◆ Task to carry out: Copy verbatim everything from the line containing "Dave Angel (291, 2039)" down to the line containing "No Joy (279, 1070)", including both of those lines.

◆ Exercise data:
* * * * * * *
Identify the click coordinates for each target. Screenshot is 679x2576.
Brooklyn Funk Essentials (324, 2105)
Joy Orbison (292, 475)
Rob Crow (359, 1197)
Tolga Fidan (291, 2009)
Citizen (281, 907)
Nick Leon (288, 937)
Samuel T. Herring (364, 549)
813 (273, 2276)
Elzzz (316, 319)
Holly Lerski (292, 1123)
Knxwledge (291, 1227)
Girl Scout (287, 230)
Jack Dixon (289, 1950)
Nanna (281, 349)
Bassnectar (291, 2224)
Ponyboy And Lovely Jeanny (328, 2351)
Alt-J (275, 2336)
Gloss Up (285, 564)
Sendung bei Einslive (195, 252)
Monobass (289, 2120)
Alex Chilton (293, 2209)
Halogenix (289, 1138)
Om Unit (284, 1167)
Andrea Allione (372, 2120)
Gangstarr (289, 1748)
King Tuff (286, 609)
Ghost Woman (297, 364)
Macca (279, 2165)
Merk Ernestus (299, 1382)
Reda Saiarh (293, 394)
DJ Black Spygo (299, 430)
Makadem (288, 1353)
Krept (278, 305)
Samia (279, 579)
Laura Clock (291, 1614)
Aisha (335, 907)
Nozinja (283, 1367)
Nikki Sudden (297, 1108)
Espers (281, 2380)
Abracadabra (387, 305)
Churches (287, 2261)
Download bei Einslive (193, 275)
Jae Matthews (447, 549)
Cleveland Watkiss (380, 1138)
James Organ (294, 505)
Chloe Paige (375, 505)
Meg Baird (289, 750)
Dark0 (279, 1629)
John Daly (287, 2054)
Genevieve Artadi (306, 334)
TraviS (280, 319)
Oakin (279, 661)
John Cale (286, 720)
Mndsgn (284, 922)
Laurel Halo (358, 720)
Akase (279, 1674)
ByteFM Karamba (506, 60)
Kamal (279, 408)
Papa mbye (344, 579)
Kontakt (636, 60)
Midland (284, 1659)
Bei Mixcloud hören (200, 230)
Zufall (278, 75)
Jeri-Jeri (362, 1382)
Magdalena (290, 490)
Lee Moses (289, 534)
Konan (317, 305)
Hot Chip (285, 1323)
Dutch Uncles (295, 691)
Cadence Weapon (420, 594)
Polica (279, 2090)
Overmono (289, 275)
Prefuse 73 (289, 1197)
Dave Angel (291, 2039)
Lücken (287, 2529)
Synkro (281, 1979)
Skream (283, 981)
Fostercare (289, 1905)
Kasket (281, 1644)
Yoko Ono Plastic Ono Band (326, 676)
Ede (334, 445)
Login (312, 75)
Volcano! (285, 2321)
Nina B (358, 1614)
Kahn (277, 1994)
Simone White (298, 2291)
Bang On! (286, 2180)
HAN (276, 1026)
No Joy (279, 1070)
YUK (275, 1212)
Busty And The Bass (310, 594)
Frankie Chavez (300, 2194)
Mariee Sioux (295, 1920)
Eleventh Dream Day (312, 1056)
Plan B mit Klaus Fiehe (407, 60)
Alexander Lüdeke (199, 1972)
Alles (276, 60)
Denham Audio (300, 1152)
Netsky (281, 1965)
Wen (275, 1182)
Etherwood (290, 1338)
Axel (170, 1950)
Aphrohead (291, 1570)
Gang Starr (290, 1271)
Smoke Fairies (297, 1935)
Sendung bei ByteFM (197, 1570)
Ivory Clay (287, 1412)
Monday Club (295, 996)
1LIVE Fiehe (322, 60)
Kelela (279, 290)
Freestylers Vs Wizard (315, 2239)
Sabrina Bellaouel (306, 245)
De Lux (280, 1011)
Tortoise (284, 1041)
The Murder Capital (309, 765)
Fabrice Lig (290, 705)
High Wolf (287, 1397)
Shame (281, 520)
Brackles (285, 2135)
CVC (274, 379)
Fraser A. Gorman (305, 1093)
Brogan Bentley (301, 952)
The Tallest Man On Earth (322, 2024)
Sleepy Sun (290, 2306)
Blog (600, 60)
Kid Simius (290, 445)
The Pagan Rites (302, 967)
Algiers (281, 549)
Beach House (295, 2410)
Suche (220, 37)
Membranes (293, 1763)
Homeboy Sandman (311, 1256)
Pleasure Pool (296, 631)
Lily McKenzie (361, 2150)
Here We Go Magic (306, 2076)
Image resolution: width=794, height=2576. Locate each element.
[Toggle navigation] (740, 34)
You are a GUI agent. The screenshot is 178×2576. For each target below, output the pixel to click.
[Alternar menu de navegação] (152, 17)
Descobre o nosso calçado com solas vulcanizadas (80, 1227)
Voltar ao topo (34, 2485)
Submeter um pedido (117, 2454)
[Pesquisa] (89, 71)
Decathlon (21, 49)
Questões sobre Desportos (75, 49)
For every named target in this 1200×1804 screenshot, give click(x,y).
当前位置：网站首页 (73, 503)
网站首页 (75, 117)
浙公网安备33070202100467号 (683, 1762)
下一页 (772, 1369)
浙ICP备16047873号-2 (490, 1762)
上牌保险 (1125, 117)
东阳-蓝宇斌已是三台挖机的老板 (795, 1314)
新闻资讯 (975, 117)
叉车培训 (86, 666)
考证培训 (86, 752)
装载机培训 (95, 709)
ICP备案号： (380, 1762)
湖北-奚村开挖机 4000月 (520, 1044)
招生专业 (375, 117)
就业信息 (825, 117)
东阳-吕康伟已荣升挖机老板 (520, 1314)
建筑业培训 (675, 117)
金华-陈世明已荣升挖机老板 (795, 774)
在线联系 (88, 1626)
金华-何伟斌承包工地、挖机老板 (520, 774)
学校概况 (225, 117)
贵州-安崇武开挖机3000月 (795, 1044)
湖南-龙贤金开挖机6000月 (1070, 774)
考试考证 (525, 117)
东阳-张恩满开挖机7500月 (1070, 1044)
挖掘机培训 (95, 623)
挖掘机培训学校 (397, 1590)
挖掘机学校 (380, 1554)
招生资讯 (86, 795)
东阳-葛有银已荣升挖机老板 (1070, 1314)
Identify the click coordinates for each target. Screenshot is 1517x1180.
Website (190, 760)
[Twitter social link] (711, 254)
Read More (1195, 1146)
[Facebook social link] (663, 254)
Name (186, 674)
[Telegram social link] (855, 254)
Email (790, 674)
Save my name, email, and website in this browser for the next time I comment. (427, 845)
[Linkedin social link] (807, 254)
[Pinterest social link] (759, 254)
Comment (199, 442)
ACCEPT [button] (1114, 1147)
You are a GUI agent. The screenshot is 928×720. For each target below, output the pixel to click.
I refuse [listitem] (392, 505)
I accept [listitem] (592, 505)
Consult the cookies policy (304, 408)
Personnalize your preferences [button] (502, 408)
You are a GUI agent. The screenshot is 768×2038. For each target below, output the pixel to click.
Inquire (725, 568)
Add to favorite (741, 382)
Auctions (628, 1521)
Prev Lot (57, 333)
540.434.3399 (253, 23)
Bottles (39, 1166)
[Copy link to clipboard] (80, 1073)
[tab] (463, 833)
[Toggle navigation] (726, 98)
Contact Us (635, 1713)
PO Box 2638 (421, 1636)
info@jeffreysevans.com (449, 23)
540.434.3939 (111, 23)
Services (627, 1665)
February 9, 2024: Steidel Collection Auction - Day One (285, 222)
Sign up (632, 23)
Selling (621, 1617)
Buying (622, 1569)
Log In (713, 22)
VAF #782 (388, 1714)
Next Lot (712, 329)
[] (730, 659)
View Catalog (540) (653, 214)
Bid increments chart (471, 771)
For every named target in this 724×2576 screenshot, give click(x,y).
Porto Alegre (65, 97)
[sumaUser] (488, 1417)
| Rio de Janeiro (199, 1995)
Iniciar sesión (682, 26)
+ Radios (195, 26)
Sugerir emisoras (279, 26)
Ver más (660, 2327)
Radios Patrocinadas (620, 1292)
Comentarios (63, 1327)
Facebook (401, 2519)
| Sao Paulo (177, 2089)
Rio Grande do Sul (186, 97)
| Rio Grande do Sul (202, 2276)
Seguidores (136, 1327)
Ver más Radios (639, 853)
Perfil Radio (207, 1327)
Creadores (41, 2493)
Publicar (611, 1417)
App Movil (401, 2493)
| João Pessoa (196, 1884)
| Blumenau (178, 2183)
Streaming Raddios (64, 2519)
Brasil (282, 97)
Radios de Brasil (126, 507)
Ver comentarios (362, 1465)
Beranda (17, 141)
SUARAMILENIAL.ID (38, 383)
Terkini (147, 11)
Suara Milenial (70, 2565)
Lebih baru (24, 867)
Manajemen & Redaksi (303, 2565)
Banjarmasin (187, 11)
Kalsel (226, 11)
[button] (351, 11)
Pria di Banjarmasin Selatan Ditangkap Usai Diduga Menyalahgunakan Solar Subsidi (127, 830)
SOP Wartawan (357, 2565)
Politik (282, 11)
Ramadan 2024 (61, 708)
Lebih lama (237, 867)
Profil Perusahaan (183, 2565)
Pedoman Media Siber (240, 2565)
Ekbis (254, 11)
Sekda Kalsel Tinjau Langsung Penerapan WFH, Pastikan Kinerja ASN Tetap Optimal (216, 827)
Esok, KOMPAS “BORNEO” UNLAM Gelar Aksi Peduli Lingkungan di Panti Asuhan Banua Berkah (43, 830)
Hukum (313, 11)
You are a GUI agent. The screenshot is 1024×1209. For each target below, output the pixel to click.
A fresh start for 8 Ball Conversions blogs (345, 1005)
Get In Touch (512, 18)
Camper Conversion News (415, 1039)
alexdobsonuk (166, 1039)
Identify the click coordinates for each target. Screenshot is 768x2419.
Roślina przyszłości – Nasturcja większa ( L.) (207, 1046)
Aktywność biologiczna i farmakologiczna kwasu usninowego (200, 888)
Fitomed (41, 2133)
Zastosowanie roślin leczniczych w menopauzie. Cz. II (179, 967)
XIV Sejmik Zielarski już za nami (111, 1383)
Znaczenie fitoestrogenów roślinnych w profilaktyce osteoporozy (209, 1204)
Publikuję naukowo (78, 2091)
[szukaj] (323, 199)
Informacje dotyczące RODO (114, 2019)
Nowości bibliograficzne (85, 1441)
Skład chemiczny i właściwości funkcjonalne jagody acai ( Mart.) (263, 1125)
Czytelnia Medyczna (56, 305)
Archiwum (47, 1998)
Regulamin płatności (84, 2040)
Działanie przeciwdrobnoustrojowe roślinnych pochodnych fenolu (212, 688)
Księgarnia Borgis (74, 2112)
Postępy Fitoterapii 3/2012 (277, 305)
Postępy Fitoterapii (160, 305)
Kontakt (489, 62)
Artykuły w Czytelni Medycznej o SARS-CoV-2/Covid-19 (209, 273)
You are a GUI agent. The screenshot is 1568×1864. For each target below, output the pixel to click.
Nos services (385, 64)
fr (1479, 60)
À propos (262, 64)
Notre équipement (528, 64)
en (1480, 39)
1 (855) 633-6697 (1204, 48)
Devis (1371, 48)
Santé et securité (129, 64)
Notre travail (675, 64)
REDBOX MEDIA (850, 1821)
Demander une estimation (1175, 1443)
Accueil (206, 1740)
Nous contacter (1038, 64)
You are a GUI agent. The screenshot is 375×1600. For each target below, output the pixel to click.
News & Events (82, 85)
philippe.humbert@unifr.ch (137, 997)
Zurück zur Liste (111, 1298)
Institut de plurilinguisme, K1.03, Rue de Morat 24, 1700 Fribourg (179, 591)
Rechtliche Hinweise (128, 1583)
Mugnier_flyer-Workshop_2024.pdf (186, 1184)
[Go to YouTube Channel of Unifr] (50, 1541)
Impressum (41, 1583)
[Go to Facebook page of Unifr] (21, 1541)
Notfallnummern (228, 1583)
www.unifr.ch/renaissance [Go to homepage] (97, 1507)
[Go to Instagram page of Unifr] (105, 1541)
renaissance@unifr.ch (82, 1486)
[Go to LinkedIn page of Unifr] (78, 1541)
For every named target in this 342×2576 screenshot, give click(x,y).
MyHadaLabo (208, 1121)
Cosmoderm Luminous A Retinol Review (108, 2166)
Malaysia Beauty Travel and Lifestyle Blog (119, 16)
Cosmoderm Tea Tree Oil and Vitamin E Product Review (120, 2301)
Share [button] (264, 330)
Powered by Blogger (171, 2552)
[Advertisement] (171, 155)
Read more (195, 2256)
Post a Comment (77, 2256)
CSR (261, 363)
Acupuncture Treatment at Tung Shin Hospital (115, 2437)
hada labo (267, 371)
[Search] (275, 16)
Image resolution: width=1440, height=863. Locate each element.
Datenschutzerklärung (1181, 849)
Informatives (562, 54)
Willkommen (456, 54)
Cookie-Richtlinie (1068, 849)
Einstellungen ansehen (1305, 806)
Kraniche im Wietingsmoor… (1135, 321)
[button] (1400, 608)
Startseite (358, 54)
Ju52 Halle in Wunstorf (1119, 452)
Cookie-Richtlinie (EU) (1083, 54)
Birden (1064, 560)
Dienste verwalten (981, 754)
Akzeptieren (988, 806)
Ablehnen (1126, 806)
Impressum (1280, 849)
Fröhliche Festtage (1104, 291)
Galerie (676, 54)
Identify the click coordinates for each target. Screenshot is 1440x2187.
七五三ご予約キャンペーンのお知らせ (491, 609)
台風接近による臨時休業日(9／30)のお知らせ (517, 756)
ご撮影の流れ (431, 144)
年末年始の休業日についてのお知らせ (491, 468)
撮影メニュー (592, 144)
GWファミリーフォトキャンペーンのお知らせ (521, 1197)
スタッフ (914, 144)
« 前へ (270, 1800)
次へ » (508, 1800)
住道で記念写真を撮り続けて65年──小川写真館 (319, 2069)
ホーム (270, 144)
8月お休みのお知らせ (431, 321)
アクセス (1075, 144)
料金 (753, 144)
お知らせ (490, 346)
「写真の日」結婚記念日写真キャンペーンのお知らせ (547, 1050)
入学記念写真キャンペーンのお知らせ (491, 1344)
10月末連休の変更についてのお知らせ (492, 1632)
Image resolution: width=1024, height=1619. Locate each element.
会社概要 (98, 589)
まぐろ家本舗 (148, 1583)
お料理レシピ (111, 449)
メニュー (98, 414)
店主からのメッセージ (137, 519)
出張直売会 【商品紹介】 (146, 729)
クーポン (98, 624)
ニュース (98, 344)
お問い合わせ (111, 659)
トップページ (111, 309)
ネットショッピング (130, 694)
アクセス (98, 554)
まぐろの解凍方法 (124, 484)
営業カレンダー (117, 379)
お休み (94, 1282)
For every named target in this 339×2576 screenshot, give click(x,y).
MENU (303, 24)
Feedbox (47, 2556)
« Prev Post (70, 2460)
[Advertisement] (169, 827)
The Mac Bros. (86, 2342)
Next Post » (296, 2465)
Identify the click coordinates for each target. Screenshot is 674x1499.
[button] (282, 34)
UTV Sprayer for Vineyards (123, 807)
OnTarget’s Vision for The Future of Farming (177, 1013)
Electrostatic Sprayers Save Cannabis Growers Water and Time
* * * * * * *
◆ Expected answer:
Dave Angel (291, 2039)
Lücken (287, 2529)
Synkro (281, 1979)
Skream (283, 981)
Fostercare (289, 1905)
Kasket (281, 1644)
Yoko Ono Plastic Ono Band (326, 676)
Ede (334, 445)
Login (312, 75)
Volcano! (285, 2321)
Nina B (358, 1614)
Kahn (277, 1994)
Simone White (298, 2291)
Bang On! (286, 2180)
HAN (276, 1026)
No Joy (279, 1070)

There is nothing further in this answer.